The Australian selectors sprang a small surprise in announcing the twelve for the second Test which starts in Hobart next Thursday. Many expected either Hodge or Symonds to replace the injured Shane Watson. By selecting both players and dropping Simon Katich, the selectors have left their options open until the final 11 is named. They could do one of three things:

1. Continue the quest for an all rounder in the Test team.

2. Go with five specialist bowlers and replace Watson with MacGill. Remember that in Gilchrist, the team already possesses one of the best all
rounders the world has seen.

3. Go back to the 6-1-4 line up and give Hodge a well deserved opportunity.

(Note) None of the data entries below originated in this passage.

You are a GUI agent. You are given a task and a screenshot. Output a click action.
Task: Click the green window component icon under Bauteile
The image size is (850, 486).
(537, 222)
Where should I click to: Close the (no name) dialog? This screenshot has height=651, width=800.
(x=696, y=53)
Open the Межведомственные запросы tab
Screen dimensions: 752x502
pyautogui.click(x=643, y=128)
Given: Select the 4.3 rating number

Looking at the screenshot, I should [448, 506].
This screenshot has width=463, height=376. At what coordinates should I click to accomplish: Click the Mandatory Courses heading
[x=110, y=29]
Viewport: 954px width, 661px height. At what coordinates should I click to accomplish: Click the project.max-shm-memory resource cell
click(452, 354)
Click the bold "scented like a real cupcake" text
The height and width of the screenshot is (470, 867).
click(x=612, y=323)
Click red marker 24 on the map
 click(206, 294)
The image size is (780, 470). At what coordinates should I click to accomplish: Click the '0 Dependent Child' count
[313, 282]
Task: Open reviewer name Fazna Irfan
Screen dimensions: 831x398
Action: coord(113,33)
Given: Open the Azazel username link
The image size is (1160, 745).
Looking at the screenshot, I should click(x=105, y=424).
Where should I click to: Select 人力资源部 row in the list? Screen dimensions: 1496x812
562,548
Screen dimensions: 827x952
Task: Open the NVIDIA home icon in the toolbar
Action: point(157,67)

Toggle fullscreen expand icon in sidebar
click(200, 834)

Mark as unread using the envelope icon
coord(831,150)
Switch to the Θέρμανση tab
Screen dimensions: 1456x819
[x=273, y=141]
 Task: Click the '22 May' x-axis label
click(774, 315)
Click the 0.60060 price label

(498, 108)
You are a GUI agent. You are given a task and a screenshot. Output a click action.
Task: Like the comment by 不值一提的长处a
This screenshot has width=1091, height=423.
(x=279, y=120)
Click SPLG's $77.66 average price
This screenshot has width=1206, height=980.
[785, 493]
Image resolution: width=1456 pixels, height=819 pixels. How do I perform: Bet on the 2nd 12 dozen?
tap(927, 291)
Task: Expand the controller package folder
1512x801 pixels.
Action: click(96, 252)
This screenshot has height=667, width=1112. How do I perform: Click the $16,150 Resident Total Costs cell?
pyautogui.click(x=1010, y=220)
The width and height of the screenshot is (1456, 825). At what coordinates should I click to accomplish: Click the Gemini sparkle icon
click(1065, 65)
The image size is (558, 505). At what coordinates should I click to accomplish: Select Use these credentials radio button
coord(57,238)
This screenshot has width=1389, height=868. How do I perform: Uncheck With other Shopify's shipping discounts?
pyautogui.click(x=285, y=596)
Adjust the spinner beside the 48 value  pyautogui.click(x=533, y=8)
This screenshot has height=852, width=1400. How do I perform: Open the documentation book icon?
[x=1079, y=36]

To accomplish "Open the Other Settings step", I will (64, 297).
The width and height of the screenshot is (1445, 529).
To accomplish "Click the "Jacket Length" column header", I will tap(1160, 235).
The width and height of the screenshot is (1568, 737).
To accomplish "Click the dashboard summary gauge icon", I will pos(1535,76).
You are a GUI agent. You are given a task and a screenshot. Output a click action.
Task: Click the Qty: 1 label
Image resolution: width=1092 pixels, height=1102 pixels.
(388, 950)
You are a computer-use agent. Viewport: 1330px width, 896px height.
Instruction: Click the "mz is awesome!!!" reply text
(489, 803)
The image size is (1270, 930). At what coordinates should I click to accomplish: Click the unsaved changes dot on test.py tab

Last time Katich was dropped, I had some scathing words to say. That was in Sri Lanka and the decision was made by the tour selectors. On this occasion the national selectors have had their say and it is hard to argue with. Katich has averaged just 29 in his last ten matches. Worse still, he has scored just three runs in his last three matches, from four innings. It think it’s a shame as I think Katich has what it takes. However, further analysis reveals that in his 38 innings, Katich has been dismissed 12 times for under ten (that’s 31.6% of the time) and 19 times for under 20 (50%). That’s way too many failures. I suspect that we have seen the last of The Kat. He won’t be getting nine lives.

I’m tipping that Symonds will get the nod next week. In selecting Symonds, the selectors have indicated that they are very interested in the all rounder project. Trevor Hohns had this to say: “Symonds has been in red-hot form with the bat, and his medium pace and off spin adds a lot of options to the bowling attack. He thoroughly deserves his opportunity at Test level again.” Those words would not fill Brad Hodge with high hopes. Besides, Roy and Trev are both Queenslanders. That is not withstanding that Hodge today smashed 177 from 178 balls (23 x 4, 5 x 6) against the West Indies. They stay he has good timing!

This is a huge chance for Symonds. I think there is a strong chance that he will give the Windies a touch up. His Test birth in Sri Lanka was not easy and the Windies fast medium attack on a friendly Bellerive track should suit him very well. I think Watson is about to have his place stolen. As Hohns, says, Symonds has a lot to offer, especially against sub-standard Test opposition. His main “failing” is age – Roy is an amazing athlete and he has a few years left in him yet but he is just over 30 and I believe that Watson’s youth was counting in his favour.